Chegou convite pra concentração pré-carnaval na casa de amigos, prédio ao lado do meu, primeiro andar, o bloco se reúne embaixo da janela deles, depois do almoço, perfeito, dá pra ficar de camarote, cumpro a meta e nem preciso descer, pra você ver como me esforço, até coloquei uma camiseta bem colorida dos Beatles, tá mais do que bom.

Já dá pra ouvir a música na rua, vou levar duas garrafas grandes de cerveja, não, vou levar três, não quero beber muito, mas o pessoal pode animar e ninguém gosta quando falta bebida na festa, bom, vou levar logo quatro, na pior das hipóteses, se sobrar, fica pros donos da casa, ou então a gente bebe junto outro dia, quando o carnaval tiver passado.

E aí, tudo bem, cheguei tarde?, aqui, cinco cervejas, põe no congelador, se eu quero purpurina e máscara?, vai, purpurina, mas máscara não rola, tá bom, vou guardar no bolso pra uma ocasião, se ela chegar, mas não acredito muito nisso, ei, e aquela cachacinha em cima da mesa, posso provar?, é da boa, desce esquentando, agora preciso de uma gelada, pra esfriar a garganta.
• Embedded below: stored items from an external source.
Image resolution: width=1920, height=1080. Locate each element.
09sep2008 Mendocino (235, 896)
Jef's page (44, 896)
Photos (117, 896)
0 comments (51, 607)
O bloco também esquentou, dá pra ouvir como se estivesse dentro do apartamento, vou dar uma espiada da janela, quanta gente!, todo mundo fantasiado, olha aquele homem aranha, coberto da cabeça aos pés, deve estar derretendo, mais esperto e menos criativo é o nadador, só de sunga, touca e óculos, sete, oito, nove mulheres maravilha, dez, não, onze, sei lá quantas, esses músicos são bons, hein?, ó ali o Zé Luís e o Pedro com sua eterna clarineta, ei, Zé, não ouve, claro, mas me viu, se eu vou descer?, acho que não, aqui tá bom, a enfermeira acha que eu faço mímica pra ela e vira a esquina dando tchauzinho.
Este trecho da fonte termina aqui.